A few weeks ago, our full length mirror was mysteriously knocked over and cracked. We’ve narrowed down the suspects, but our main lead has done a pretty good job of expressing her innocence.

The accident cracked a whole corner off of the mirror, so I cut the mirror and sanded the edge so it could still be used. Unfortunately, no one in our house is under 4 foot tall, so it looked a little silly propped against the wall. Emily was gone this weekend, so I figured it was the right time to do something about it. Besides, my tools have been feeling a little neglected in the garage.

My idea was to take a pallet, break it down, and build a frame for the mirror. I had two pallets on hand, a pretty new one and one that had some wear on it. I decided to break down the older one. Once I got it broken apart, I found the number 98 printed on it and decided that was just too cool to cover up.
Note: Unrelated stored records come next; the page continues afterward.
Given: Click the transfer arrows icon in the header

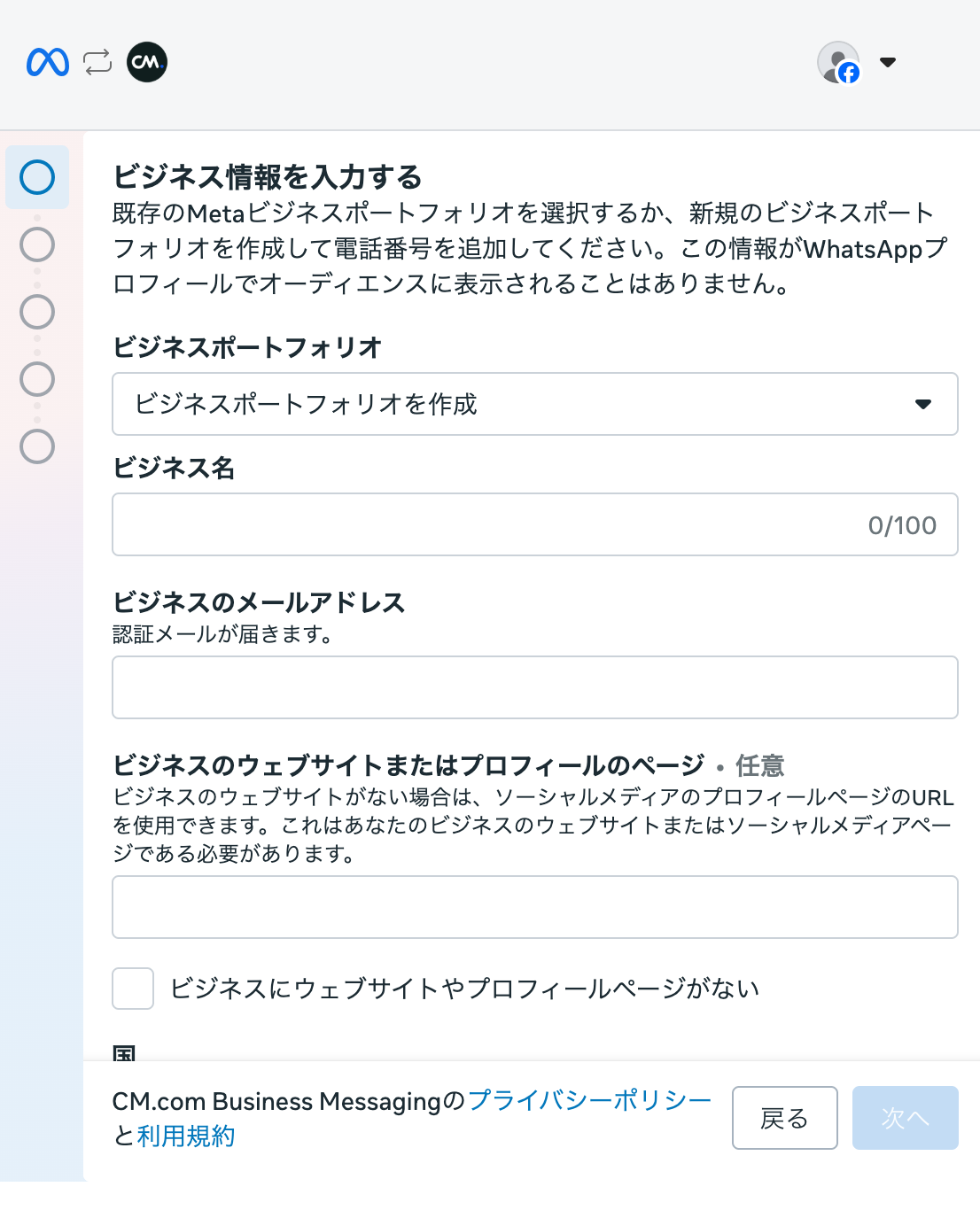Looking at the screenshot, I should click(96, 62).
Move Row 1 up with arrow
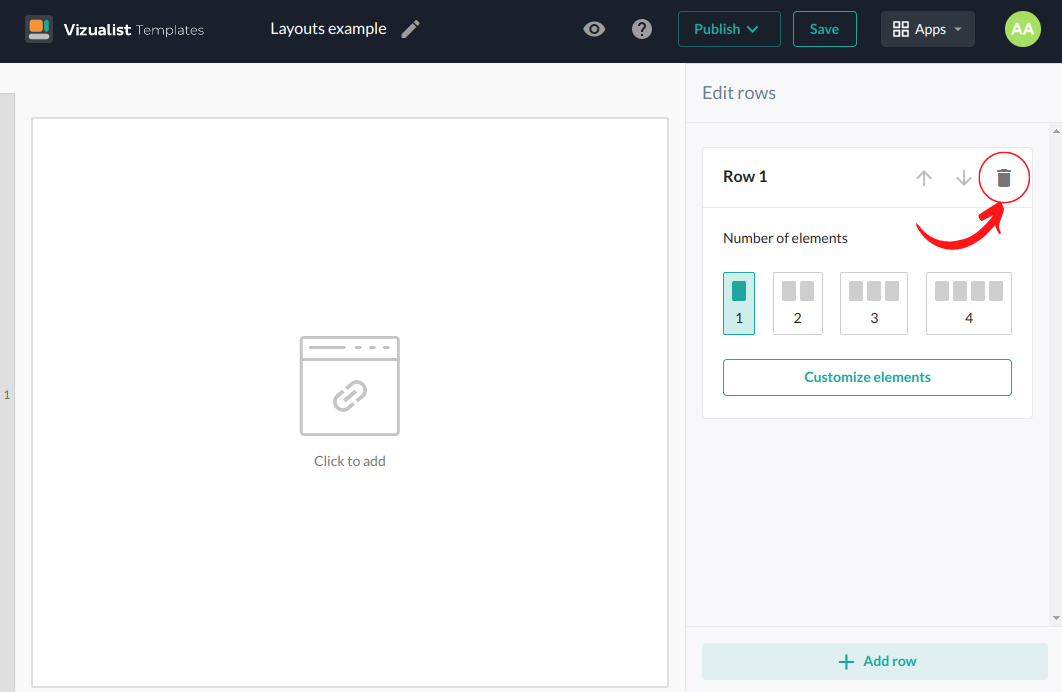Viewport: 1062px width, 692px height. tap(924, 178)
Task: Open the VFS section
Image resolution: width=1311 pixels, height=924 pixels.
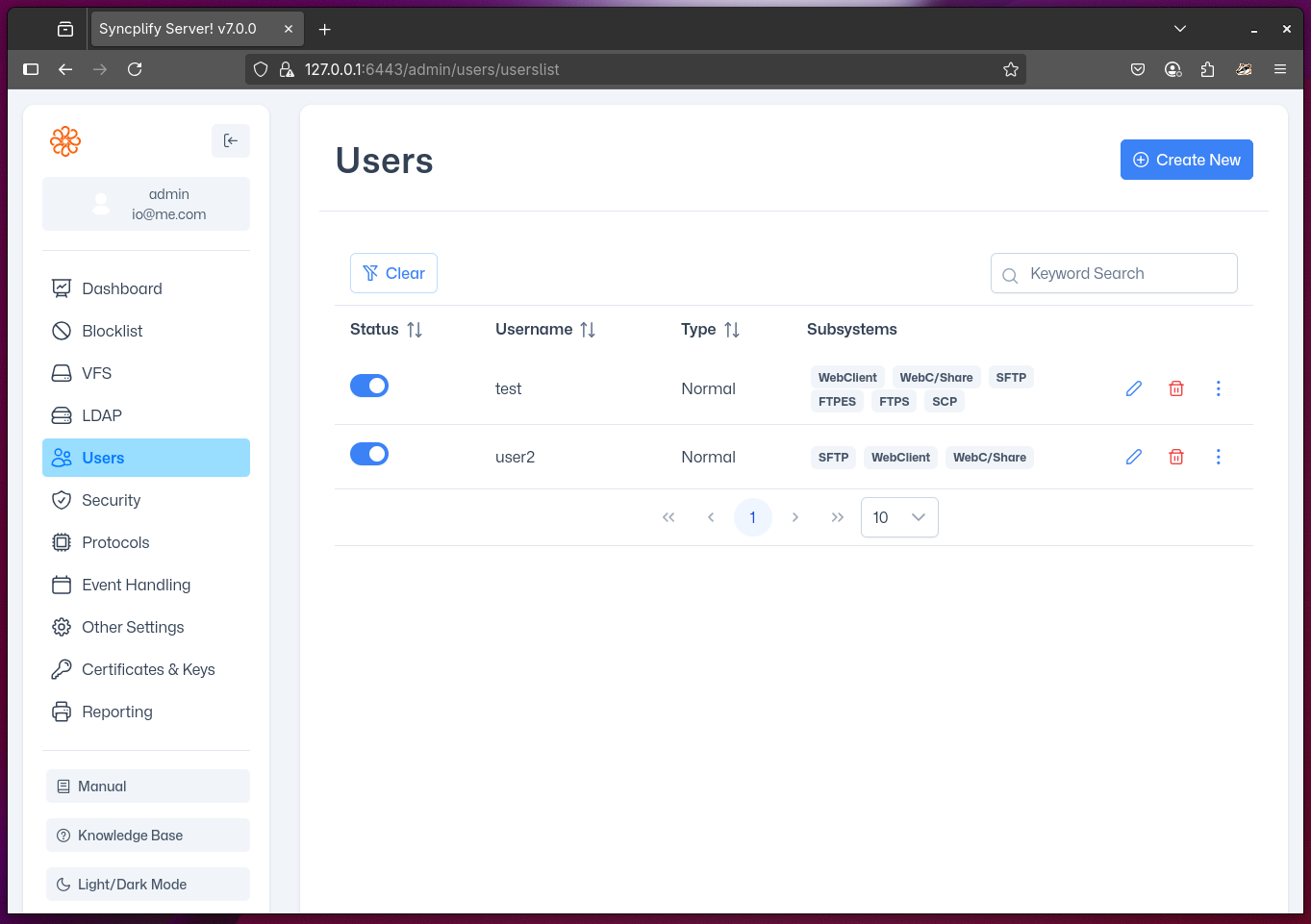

So instead of trying to sand it down and make it look like new, I decided this pallet was going to stay in it’s weathered condition.

I did some quick measurements and cut 45 degree angles for each of the pieces.

As with most of my projects, I generally have an idea of what I want to do, but figure out the details as I go along. For this project, the “details” were how I would connect the pieces and how I would hold the mirror on the frame. The solution was pretty simple. I cut some “L’s” out of plywood and used them to both hold the corners of the mirror and help hold the frame together.

I glued the frame together then attached my “L” pieces to it, then clamped it up and let it dry.

Next I had to cut down the mirror to fit in the nook in our bedroom, where I thought it would look the best. An even 3 feet was just about perfect.

I cut the mirror, put it in the back of the frame, then used another piece of plywood to hold it in place. I added a simple hanger, and this project was ready to be displayed. Truly, until it was hung, I wasn’t sure if Emily would like it or think it was “a little too dirty to be in the house.” To my relief, she loved it when she got home.

Let me know what you think about this project. Would you have liked it better nicely sanded and stained, or is the weathered frame more your style?